5 tips for Eating Healthy on a Budget
Everyone wants to spend less money on food. Whether feeding a family of 5, cooking with a partner, or riding solo, food can take up a large portion of your income. Grocery bills can seem especially expensive when trying to eat healthily.
However, healthy eating can be affordable if done correctly. Many foods are both nutritious and extremely cheap. Some of the healthiest, low-cost foods include; Spinach, cabbage, onions, potatoes, carrots, apples, bananas, eggs, peanuts, sunflower seeds, lentils, dry beans, brown rice, canned fish and whole chickens. They aren't fancy, exotic, or packaged in a flashy package, but they are nutrient-rich whole foods that should be bought often to support your budget.
Additionally, using cost-effective strategies such as buying in bulk, meal planning, and proper food storage, can stretch a dollar even further. The following tips will help save money on food and promote healthier eating.
1. Make a Menu and Grocery List:
The best way to avoid overspending at the grocery store is to shop with a list. Impulse buys can lead to spending extra money on foods you weren't planning on buying. Additionally, as they are purchased with an underlying craving, they are usually less healthy. One day each week, pull up your favourite grocery store ad on their app or website. Make a note of sale items and build a menu of dishes around those items. Write down all other ingredients and pantry staples you will need and shop with your list. Stick to the list, avoid buying more than you will need. A little planning ahead can make healthy eating easier and eliminate food waste.

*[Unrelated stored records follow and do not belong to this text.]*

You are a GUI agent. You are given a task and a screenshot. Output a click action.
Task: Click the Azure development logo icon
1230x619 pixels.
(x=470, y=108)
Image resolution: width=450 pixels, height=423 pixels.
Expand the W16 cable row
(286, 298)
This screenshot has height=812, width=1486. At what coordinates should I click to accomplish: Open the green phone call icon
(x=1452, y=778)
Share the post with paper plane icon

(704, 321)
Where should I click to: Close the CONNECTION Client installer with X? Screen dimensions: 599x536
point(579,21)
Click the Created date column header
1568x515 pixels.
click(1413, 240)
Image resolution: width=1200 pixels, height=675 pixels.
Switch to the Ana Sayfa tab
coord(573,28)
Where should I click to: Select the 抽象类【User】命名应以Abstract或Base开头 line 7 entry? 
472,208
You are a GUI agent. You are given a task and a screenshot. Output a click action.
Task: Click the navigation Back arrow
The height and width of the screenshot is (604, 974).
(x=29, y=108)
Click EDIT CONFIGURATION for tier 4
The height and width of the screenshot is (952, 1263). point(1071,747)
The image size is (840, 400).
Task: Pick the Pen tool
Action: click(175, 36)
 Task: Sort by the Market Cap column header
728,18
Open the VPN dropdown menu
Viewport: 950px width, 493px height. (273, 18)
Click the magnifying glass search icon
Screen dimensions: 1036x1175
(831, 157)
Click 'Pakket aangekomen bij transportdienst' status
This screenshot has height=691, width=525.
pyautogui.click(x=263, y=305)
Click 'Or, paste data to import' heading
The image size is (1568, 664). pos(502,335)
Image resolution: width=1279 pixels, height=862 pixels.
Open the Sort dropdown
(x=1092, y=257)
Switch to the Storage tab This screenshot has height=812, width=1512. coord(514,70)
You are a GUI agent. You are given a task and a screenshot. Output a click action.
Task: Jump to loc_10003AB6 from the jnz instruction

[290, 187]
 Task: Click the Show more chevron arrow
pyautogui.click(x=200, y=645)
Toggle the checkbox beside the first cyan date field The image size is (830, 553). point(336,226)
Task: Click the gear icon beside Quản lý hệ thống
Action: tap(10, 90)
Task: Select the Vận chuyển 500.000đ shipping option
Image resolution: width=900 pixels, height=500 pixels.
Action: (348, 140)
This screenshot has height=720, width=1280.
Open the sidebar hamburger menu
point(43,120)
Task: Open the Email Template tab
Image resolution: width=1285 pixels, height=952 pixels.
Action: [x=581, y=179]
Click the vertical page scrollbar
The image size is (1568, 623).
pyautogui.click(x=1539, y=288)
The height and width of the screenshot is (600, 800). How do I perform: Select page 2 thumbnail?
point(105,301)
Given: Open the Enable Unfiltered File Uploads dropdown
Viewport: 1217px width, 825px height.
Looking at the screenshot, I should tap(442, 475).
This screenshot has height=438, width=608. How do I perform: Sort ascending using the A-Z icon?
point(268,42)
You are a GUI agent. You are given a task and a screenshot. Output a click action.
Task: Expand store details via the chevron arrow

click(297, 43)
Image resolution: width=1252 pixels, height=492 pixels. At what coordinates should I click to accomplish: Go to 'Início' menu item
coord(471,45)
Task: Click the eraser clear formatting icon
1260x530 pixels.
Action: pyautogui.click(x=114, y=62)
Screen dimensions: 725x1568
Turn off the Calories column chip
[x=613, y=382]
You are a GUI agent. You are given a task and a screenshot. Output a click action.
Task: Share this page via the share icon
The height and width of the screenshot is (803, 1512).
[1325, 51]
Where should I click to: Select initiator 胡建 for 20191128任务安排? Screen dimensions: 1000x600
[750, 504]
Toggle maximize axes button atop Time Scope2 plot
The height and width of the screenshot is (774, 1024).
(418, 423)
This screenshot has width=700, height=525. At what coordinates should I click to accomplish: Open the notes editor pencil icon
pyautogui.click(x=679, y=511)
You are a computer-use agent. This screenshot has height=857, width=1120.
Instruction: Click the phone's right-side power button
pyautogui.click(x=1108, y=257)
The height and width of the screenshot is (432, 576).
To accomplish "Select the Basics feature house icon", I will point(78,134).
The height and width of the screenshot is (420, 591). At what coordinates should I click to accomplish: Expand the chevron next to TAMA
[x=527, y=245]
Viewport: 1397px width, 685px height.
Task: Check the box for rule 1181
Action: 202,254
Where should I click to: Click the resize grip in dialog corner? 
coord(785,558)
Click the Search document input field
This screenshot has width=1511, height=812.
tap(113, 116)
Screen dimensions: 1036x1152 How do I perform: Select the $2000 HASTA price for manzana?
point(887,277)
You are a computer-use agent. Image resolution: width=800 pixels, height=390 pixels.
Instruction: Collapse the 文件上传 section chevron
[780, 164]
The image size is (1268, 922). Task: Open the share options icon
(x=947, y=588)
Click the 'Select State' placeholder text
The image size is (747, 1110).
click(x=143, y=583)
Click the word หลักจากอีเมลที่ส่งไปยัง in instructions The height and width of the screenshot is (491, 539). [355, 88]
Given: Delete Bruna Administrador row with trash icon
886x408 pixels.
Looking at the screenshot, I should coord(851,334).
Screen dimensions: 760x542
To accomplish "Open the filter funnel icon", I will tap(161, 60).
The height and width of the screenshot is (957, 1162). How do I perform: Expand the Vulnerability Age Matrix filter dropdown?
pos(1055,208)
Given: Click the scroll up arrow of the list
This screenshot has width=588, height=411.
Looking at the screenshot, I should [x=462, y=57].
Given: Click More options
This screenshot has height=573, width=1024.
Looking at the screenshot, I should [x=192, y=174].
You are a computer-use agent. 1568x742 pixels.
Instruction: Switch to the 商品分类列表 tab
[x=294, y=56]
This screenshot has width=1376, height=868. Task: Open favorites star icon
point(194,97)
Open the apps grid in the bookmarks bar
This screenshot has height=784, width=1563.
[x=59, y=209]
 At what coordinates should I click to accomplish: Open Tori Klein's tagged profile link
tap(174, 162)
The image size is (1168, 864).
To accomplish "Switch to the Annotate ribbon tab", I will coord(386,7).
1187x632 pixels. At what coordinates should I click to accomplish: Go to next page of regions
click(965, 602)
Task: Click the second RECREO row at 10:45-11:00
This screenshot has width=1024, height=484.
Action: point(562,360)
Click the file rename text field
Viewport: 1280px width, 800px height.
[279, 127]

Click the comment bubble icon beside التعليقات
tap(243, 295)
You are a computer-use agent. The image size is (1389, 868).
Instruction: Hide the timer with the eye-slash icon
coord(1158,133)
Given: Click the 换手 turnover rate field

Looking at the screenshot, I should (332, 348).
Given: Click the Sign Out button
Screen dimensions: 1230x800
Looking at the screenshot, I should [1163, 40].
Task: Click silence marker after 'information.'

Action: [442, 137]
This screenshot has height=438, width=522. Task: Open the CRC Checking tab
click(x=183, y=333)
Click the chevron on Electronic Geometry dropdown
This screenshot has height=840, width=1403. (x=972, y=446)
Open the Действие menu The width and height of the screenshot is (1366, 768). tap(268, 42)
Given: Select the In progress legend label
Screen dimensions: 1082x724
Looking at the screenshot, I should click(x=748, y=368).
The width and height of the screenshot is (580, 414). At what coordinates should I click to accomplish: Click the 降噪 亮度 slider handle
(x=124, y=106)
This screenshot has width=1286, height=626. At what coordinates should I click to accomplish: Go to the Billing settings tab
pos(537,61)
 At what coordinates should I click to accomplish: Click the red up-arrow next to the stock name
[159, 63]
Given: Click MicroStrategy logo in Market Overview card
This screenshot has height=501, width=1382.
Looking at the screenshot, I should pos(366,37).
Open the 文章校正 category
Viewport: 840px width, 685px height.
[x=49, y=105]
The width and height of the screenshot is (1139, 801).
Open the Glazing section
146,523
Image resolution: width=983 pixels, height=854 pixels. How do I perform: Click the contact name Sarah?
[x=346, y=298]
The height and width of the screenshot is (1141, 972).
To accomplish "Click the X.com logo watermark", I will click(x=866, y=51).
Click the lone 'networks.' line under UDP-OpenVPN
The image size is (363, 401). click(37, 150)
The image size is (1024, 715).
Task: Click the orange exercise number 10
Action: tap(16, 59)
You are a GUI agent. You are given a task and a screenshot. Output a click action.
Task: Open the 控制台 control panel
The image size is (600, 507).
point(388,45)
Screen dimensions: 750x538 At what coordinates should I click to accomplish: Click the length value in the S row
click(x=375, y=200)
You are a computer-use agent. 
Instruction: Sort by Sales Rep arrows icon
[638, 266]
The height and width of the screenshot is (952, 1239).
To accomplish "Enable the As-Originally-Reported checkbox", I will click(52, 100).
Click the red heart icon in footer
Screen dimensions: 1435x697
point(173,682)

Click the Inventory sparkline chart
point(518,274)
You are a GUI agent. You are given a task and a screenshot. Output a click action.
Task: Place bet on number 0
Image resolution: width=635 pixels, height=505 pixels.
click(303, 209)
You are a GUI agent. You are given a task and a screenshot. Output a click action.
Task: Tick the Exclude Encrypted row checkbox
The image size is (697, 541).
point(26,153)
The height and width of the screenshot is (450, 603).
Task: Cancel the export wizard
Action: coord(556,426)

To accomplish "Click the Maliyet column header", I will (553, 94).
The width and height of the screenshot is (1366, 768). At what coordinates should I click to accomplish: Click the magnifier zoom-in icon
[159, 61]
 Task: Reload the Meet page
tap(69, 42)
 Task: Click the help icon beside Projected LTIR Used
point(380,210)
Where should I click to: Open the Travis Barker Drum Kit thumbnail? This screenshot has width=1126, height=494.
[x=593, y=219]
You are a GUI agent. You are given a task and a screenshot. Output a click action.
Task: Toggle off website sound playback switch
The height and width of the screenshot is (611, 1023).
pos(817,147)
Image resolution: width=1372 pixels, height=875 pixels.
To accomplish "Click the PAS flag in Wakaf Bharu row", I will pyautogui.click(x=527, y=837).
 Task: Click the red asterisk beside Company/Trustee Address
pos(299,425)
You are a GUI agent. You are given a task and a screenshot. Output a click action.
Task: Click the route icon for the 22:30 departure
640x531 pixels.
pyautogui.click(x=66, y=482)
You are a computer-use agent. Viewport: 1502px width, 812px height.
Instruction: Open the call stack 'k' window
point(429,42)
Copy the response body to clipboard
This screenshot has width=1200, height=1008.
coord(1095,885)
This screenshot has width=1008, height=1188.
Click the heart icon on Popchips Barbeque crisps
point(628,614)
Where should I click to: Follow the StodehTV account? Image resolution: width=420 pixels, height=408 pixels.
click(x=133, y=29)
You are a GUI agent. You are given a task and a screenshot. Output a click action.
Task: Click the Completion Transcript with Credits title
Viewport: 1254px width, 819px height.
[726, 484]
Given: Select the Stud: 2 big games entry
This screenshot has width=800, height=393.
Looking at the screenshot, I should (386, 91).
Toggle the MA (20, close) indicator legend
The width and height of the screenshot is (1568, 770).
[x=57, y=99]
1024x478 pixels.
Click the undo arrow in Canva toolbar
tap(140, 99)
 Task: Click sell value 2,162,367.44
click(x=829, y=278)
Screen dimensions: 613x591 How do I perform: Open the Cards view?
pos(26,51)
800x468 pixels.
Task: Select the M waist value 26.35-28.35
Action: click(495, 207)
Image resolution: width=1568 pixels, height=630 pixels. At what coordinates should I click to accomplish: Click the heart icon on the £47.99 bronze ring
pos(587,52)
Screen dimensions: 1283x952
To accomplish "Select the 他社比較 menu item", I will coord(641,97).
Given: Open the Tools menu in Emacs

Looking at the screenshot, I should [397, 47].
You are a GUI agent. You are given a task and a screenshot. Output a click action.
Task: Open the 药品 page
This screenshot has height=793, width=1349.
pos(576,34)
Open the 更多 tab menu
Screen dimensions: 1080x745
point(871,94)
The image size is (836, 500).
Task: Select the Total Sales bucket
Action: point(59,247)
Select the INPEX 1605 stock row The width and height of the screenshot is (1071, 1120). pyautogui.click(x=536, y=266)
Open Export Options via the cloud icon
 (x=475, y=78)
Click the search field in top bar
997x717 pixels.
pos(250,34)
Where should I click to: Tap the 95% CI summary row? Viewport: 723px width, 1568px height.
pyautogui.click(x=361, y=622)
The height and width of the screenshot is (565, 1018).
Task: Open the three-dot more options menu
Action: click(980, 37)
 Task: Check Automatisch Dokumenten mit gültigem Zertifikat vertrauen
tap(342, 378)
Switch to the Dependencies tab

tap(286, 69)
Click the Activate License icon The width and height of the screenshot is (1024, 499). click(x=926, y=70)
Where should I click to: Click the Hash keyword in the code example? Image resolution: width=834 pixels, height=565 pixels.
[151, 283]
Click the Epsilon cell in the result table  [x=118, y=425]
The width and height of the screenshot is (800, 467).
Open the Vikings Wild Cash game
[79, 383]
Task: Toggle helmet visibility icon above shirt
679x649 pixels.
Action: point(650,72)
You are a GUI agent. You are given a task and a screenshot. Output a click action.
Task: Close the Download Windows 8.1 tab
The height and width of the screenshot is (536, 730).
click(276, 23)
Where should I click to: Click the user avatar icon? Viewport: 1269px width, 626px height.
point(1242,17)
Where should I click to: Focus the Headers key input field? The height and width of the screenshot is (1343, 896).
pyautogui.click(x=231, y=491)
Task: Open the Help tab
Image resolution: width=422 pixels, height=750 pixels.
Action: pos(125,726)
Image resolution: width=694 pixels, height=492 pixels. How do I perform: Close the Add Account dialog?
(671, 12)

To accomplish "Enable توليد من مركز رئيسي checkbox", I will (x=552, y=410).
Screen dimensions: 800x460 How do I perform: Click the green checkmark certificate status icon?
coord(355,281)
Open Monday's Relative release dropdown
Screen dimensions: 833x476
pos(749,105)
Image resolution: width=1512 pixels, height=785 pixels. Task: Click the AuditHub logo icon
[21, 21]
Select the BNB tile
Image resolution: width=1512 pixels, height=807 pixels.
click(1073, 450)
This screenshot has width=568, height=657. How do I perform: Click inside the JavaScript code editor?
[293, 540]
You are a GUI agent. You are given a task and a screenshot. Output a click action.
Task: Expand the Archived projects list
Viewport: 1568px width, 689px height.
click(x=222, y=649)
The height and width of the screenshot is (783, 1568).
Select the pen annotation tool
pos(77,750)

2. Say Goodbye to Breakfast Cereal:
On top of being loaded with sugar, refined flours, preservatives, and even added colours, breakfast cereal just isn't very filling. A big bowl of processed carbohydrates first thing in the morning can spike the bloodstream with a rush of sugar that results in a crash and hunger cravings long before lunch. Additionally, breakfast cereal is expensive per serving. Since it isn't filling, you end up spending more money on a snack later.
Instead, make a big batch of homemade oatmeal to enjoy through the week. Oats are loaded with fibre to keep you full. By putting you in control over what you add to your oats, you can keep sugar to a minimum and say goodbye to added colours, preservatives, and other additives. Spice up your oatmeal with nut butter, seeds, jam, spices, or fresh fruit.
3. Eat more Plant Protein:
Deli meats, red meat, fish, and poultry are expensive, particularly if you buy naturally raised, high-quality meats. Reduce the amount of meat you buy each week by switching in a few plant-based meals each week. Not only are meatless meals good for your budget, but they are also good for your health and the health of the planet.
Lentils, beans, and soy products like edamame or tempeh can be a protein-packed swap for some of your favourite recipes. For instance, try lentil stew, black bean tacos, or tempeh stir-fry over brown rice. You can also try halving the meat called for in a recipe and adding a legume instead. For instance, if you usually make beef chilli, swap half of the meat for an extra can of kidney beans.
4. Use Your Freezer:
When you find a good price on your favourite expensive foods (berries, salmon, nuts, meat, and poultry) simply freeze them for later. Buying to freeze is the best time to buy in bulk, as you know, the foods won't go off before they are eaten. If you have purchased more than you can use, freeze it before it goes bad! Frozen spinach can be added to smoothies or omelettes. Wash and chop other vegetables such as peppers, broccoli, carrots, mushrooms, and freeze for last-minute soups or stir-fries. Purchasing frozen fruits and vegetables saves you money and aids your nutrition.
5. Save on Produce:
Vegetables and fruit are expensive and can go off before they are used. The first thing to consider is to buy produce in season. Seasonal produce is more fresh, nutritious, and affordable due to high availability. Second, learn proper storage techniques to get the most life out of the food you purchase. Vegetables that are prone to wilting such as celery, asparagus, herbs, and lettuce should be stored in a high-humidity refrigerator drawer. Store fruits like bananas and pears away from others that you don't want to ripen too quickly or spoil easily (such as avocados or strawberries). You can also buy frozen as suggested above to ensure a long shelf life without missing out on nutrients!
Healthy eating doesn't have to be a financial burden. Focus on the cheap, healthy foods available at nearly every grocery store. Plan ahead, utilize food preservation methods such as freezing, and store produce in the correct location. Make the investment for your long-term health and rest assured that it won't destroy your budget!